▶ [REQUEST]: Copy out every line of the records below without changing anything.

[Entries on finding words and places on a page]
>> Start

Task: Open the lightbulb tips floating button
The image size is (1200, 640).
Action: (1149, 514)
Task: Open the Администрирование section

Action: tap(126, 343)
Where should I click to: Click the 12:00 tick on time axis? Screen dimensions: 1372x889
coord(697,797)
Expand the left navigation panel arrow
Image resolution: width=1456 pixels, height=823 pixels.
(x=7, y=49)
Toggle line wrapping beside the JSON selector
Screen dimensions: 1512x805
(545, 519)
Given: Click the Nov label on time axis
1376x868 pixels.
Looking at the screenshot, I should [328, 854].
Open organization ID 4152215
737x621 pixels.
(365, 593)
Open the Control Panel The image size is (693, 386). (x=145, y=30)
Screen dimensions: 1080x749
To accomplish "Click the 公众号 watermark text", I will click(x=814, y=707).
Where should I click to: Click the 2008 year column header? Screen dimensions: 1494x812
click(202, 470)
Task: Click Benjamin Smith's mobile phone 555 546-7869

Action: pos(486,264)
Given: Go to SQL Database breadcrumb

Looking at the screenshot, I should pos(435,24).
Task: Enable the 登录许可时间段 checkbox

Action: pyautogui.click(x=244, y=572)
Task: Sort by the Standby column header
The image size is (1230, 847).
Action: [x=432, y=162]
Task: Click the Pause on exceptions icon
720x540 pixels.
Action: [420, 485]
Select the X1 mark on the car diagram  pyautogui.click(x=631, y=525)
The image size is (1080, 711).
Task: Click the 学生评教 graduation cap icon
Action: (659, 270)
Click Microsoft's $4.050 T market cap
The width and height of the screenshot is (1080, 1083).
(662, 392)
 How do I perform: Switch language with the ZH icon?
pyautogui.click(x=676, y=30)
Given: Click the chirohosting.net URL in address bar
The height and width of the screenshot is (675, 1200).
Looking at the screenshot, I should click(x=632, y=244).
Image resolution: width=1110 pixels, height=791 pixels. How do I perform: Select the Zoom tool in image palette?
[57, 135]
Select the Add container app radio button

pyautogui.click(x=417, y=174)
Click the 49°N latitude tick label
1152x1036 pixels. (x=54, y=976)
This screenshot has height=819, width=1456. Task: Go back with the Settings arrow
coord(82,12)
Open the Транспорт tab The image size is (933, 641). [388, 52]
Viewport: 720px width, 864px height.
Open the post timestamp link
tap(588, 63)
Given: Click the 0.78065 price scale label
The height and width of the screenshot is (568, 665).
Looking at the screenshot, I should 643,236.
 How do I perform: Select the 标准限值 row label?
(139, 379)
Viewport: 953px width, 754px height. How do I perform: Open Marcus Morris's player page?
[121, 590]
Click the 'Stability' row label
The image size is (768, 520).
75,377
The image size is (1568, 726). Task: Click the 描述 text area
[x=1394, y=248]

>> End

▶ [RESULT OF THIS EXERCISE]:
Task: Open the lightbulb tips floating button
The image size is (1200, 640).
Action: (1149, 514)
Task: Open the Администрирование section

Action: tap(126, 343)
Where should I click to: Click the 12:00 tick on time axis? Screen dimensions: 1372x889
coord(697,797)
Expand the left navigation panel arrow
Image resolution: width=1456 pixels, height=823 pixels.
(x=7, y=49)
Toggle line wrapping beside the JSON selector
Screen dimensions: 1512x805
(545, 519)
Given: Click the Nov label on time axis
1376x868 pixels.
Looking at the screenshot, I should [328, 854].
Open organization ID 4152215
737x621 pixels.
(365, 593)
Open the Control Panel The image size is (693, 386). (x=145, y=30)
Screen dimensions: 1080x749
To accomplish "Click the 公众号 watermark text", I will click(x=814, y=707).
Where should I click to: Click the 2008 year column header? Screen dimensions: 1494x812
click(202, 470)
Task: Click Benjamin Smith's mobile phone 555 546-7869

Action: pos(486,264)
Given: Go to SQL Database breadcrumb

Looking at the screenshot, I should pos(435,24).
Task: Enable the 登录许可时间段 checkbox

Action: pyautogui.click(x=244, y=572)
Task: Sort by the Standby column header
The image size is (1230, 847).
Action: [x=432, y=162]
Task: Click the Pause on exceptions icon
720x540 pixels.
Action: [420, 485]
Select the X1 mark on the car diagram  pyautogui.click(x=631, y=525)
The image size is (1080, 711).
Task: Click the 学生评教 graduation cap icon
Action: (659, 270)
Click Microsoft's $4.050 T market cap
The width and height of the screenshot is (1080, 1083).
(662, 392)
 How do I perform: Switch language with the ZH icon?
pyautogui.click(x=676, y=30)
Given: Click the chirohosting.net URL in address bar
The height and width of the screenshot is (675, 1200).
Looking at the screenshot, I should click(x=632, y=244).
Image resolution: width=1110 pixels, height=791 pixels. How do I perform: Select the Zoom tool in image palette?
[57, 135]
Select the Add container app radio button

pyautogui.click(x=417, y=174)
Click the 49°N latitude tick label
1152x1036 pixels. (x=54, y=976)
This screenshot has height=819, width=1456. Task: Go back with the Settings arrow
coord(82,12)
Open the Транспорт tab The image size is (933, 641). [388, 52]
Viewport: 720px width, 864px height.
Open the post timestamp link
tap(588, 63)
Given: Click the 0.78065 price scale label
The height and width of the screenshot is (568, 665).
Looking at the screenshot, I should 643,236.
 How do I perform: Select the 标准限值 row label?
(139, 379)
Viewport: 953px width, 754px height. How do I perform: Open Marcus Morris's player page?
[121, 590]
Click the 'Stability' row label
The image size is (768, 520).
75,377
The image size is (1568, 726). Task: Click the 描述 text area
[x=1394, y=248]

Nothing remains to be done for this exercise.